Stored data entries:
+ + + + + + +
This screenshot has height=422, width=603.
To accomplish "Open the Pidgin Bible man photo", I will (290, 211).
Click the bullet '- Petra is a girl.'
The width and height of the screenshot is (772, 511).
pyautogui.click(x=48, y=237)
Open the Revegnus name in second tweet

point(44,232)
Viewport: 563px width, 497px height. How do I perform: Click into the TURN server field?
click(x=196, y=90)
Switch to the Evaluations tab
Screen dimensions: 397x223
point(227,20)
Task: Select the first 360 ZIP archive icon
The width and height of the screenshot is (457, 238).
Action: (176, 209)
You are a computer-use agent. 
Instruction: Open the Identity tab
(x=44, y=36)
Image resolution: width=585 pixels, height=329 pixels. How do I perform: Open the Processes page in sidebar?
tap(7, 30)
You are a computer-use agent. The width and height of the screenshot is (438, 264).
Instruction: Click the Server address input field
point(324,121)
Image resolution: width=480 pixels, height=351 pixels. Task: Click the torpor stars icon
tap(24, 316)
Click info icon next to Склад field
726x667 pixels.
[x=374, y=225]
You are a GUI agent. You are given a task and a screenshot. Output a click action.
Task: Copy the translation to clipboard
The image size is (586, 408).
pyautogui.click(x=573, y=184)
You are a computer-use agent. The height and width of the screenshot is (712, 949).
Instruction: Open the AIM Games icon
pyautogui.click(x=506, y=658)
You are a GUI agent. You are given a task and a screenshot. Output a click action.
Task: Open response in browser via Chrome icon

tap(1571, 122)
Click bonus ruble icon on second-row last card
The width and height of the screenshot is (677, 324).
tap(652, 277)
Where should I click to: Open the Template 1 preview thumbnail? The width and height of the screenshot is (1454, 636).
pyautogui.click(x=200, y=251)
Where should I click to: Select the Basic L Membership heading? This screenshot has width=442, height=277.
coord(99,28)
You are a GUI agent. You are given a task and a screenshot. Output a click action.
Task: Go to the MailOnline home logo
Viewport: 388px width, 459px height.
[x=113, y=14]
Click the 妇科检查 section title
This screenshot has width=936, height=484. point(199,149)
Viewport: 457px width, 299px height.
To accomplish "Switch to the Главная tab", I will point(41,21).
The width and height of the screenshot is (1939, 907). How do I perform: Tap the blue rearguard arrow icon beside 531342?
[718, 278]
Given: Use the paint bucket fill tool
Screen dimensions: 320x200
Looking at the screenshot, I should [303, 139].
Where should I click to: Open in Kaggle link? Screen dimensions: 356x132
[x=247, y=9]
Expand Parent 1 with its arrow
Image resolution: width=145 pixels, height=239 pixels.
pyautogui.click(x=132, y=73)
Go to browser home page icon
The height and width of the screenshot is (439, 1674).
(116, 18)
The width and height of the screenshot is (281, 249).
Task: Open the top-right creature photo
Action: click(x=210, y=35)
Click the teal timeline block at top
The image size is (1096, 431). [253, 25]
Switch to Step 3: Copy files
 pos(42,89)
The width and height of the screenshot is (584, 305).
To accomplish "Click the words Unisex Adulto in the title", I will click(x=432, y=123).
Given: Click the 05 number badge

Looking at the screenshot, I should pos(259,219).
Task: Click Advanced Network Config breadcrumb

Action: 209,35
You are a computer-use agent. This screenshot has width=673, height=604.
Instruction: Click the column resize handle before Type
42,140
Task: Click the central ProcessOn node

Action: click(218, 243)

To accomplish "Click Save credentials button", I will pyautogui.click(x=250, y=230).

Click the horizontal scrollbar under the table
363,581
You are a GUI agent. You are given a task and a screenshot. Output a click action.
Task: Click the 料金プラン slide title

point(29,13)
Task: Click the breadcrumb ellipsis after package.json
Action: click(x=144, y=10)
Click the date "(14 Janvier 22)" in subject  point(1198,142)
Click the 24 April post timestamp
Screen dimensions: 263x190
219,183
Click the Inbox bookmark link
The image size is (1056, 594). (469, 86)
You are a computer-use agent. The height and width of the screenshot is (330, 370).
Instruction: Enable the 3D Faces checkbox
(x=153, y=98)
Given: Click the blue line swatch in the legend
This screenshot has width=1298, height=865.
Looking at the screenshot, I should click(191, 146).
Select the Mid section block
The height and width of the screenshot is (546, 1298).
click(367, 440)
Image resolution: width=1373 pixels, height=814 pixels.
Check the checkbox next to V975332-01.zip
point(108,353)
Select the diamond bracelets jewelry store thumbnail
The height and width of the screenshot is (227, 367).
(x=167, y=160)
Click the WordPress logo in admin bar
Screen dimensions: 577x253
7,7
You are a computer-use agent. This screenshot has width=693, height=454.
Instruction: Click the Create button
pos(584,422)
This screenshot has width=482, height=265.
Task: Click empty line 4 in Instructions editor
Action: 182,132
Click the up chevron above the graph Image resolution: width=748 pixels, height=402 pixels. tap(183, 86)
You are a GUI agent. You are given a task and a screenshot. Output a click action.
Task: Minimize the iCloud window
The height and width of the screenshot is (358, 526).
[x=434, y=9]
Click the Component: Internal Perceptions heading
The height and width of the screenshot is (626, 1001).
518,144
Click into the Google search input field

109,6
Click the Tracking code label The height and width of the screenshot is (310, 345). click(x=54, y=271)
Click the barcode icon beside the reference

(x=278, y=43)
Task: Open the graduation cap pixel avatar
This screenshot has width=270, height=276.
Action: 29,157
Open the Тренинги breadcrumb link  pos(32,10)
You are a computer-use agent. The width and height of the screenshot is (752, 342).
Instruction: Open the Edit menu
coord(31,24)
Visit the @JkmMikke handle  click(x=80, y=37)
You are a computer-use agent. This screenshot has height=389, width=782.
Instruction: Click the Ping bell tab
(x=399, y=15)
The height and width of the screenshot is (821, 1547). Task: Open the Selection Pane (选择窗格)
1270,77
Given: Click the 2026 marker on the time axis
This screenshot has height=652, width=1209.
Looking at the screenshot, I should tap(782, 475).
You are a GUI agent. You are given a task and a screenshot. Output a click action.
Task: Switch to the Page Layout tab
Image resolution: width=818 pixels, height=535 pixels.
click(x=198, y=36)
+ + + + + + +
§ **Exercise description**: Beginning at the line that contains "is (752, 342).", reproduce every line down to the last line of the entries above, exactly and only those.

§ **Exercise response**:
You are a computer-use agent. The width and height of the screenshot is (752, 342).
Instruction: Open the Edit menu
coord(31,24)
Visit the @JkmMikke handle  click(x=80, y=37)
You are a computer-use agent. This screenshot has height=389, width=782.
Instruction: Click the Ping bell tab
(x=399, y=15)
The height and width of the screenshot is (821, 1547). Task: Open the Selection Pane (选择窗格)
1270,77
Given: Click the 2026 marker on the time axis
This screenshot has height=652, width=1209.
Looking at the screenshot, I should tap(782, 475).
You are a GUI agent. You are given a task and a screenshot. Output a click action.
Task: Switch to the Page Layout tab
Image resolution: width=818 pixels, height=535 pixels.
click(x=198, y=36)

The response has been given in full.